Expect Unexpected Fluctuations

Fluctuations in Network Dynamics, M. Argollo de Menezes and A.-L. Barabási, Phys. Rev. Lett. 92, 028701 (2004)

Traffic across a complex network, be it packets across internet, signals in a microchip or water through a river network, fluctuates. This paper shows that there is an apparently general patternt o the size of fluctuations compared to the normal flow across a place in the network. Either the fluctuations scale proportionally to the normal flow (examples: the WWW, rivers and highway traffic), or they scale as the square root of the normal flow (Internet traffic, microchip signals).

The paper makes a nice argument for why this is to be expected. In short, networks where the activity fluctuations are driven by internal randomness have fluctuations that are square root sized. Networks where external factors are important (people rushing to news websites when a disaster happens, rivers receiving rain) have fluctuations proportional to the normal flow. In principle there could also be intermediate forms too, especially for smaller networks.

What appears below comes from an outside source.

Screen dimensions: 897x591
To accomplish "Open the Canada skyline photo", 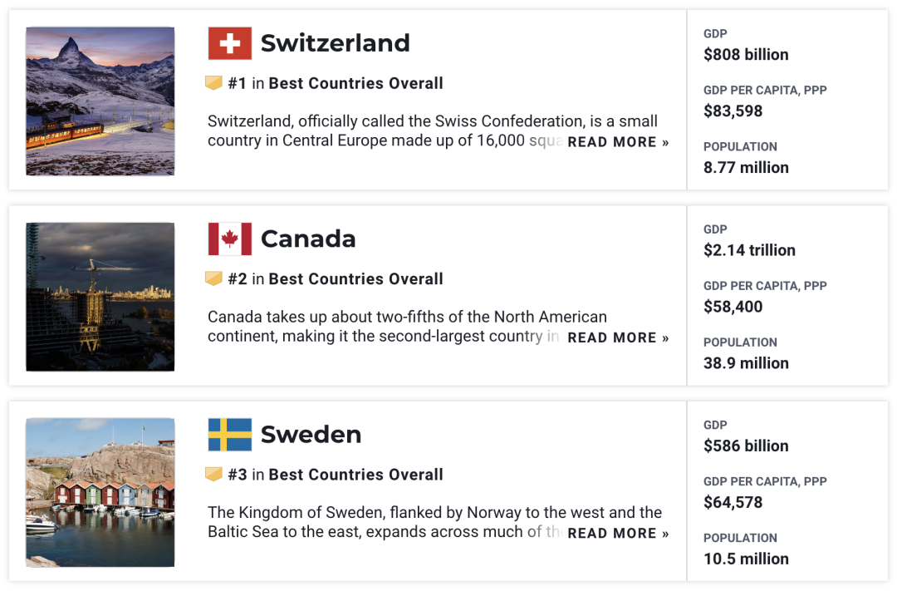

If the argument holds, it has some interesting consequences. Quite often bad things happen when a fluctuation that is large compared to the normal flow happens: Internet routers clog, rivers flood, traffic jams. The max capacity of nodes are often proportional to their normal capacity.

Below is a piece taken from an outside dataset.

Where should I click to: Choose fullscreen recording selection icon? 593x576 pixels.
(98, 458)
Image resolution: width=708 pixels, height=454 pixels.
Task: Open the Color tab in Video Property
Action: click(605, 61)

Networks with square root fluctuations have the nice property that the fluctuations get smaller compared to the normal flow (and capacity) for more loaded nodes. Hence it is unlikely that they get overloaded. Good news for the Internet. But networks with fluctuations proportional to normal flow have a fixed risk (if capacity is proportional to the normal flow) per node of failing. Hence we should expect overloading in the WWW and traffic jams here and there.

The risk of failure can be decreased by adding more capacity, but that costs. Cost concerns will tend to reduce the capacity until the cost of failures will equal the marginal cost of capacity (and in the real world, when a major disaster has not happened, usually below this). I wouldn't be surprised if this led directly to a power law distribution of failures.

My guess is that some networks are to be expected to show unexpected fluctuations that cause trouble, even when they function optimally. The systems to look out for are those linked to a changeable, random environment. Thats is, practically all important and interesting systems.